Tools and criteria
The main tool we used for the model generation is R. We use the step-wise regression tool in R that uses the AIC (Akaike Information Criteria). To apply AIC in practice, we start with a set of candidate models, and then find the models’ corresponding AIC values. There will almost always be information lost due to using a candidate model to represent the “true” model (i.e. the process that generates the data). We wish to select, from among the candidate models, the model that minimizes the information loss. We cannot choose with certainty, but we can minimize the estimated information loss. The preferred model is the one with the lowest AIC
We will also take into account the R-squared value of the model as well as the p-value of the variables (The smaller the p-value, the larger the significance of the variable.)
Regression results using the variables as the estimators
Example of the dartdrop property
The dartdrop test measures the puncture resistance of the polymer film. We 4 linear regression model using our variables as an estimator. The variables of interest were automatically chosen using the step-wise regression.
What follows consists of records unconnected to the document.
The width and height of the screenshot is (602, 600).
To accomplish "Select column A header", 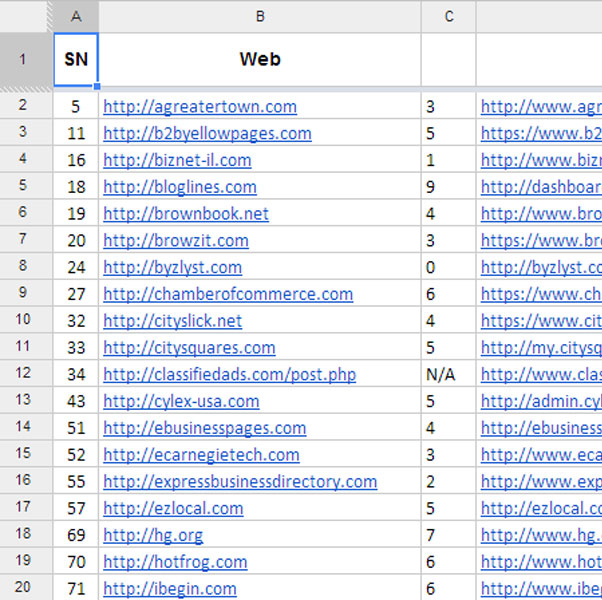I will tap(76, 16).
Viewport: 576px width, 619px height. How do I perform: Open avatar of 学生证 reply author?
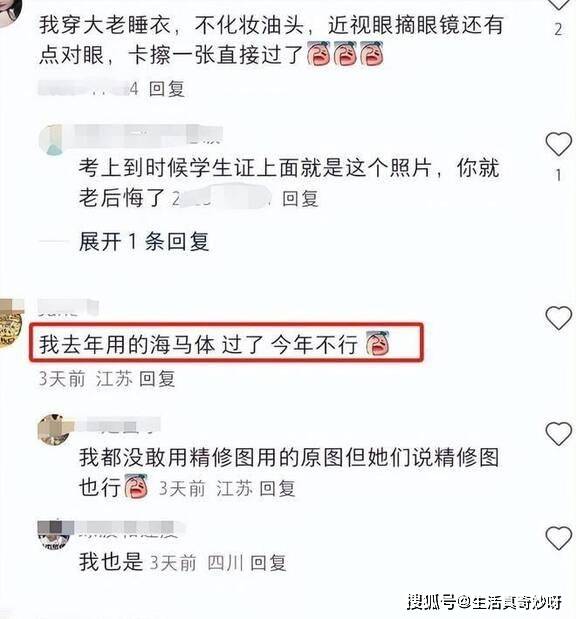52,140
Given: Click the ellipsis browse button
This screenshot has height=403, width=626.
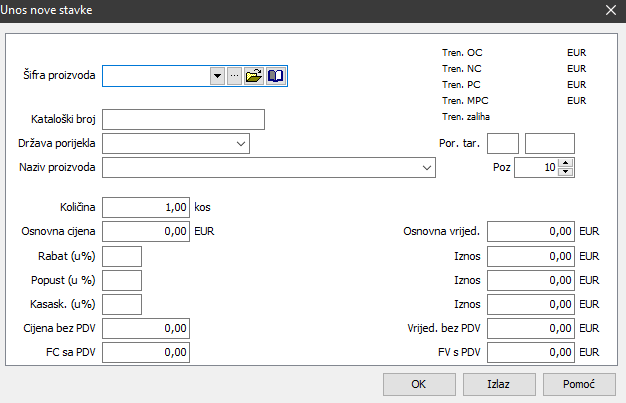Looking at the screenshot, I should click(235, 76).
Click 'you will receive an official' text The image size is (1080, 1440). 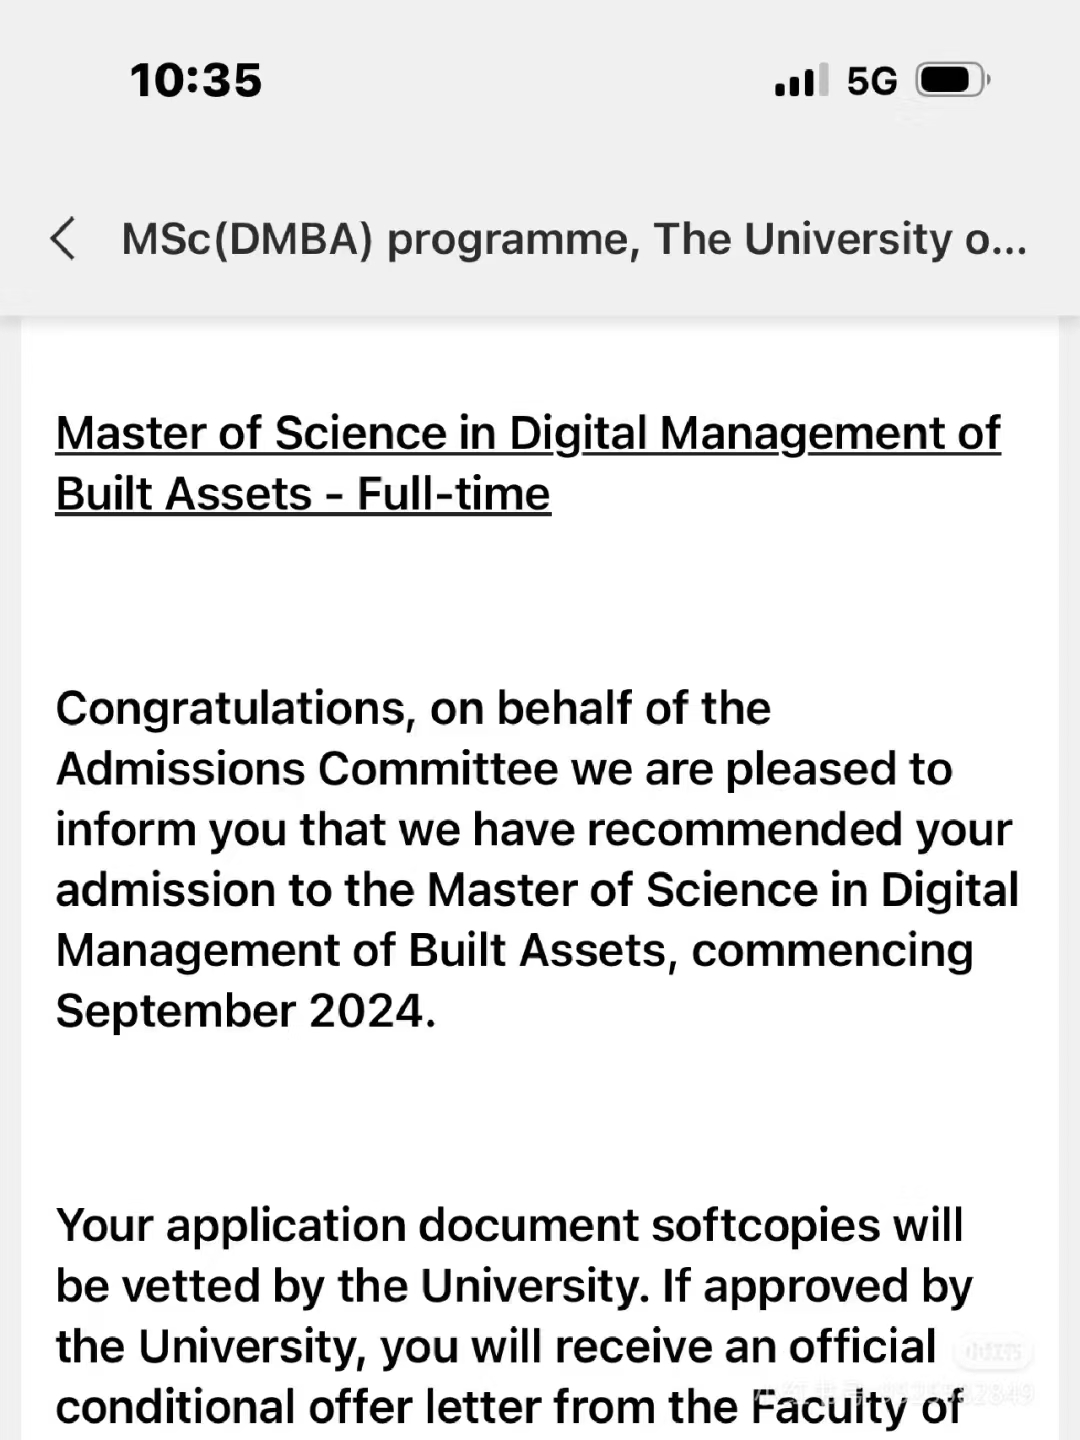pyautogui.click(x=658, y=1346)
We need to compromise between a good R-squared and the least number of variables. So we will keep the 2 models in red. We can also notice that we don’t necessarily have the same variables in the 2 models chosen. The fact that all these variables have close relative importance is showing up here.
Cross-validation
Let’s know look at the cross validation results of these 2 models. We used a 2-fold cross validation. The initial sample is randomly partitioned in 2 sets: fold 1 and 2. We then train on fold 1 and test on fold 2, followed by training on fold 2 and testing on fold 1.
The first model (dartdrop ~ Lsaxs+da+dac+famd ) shows better results at the cross validation than the second one (dartdrop ~ dac + Hermans + LAR + dc). But knowing that we have a really small data-set (18 samples), we can’t use the 2-fold cross validation results as a decisive criteria. We decide to keep the predictive model dartdrop ~ dac + Hermans + LAR + dc for now. We can also observe the relative importance of each predictor in this model.
We did the same thing with the tear test mechanical properties (elmendorf TD and elmendorf MD). But the results will not be discussed in this post.
Regression results using the PCs as estimators
We then decide to generate some other prediction models using the PCs as estimators. The question is how many components do we need to use to get the best fit possible. We decided to generate several models while increasing the number of components.
For all 3 mechanical properties, we can settle for a Rsquared close to 0.90. And in the 3 cases, we will need at least 5 principal components in the predictive model.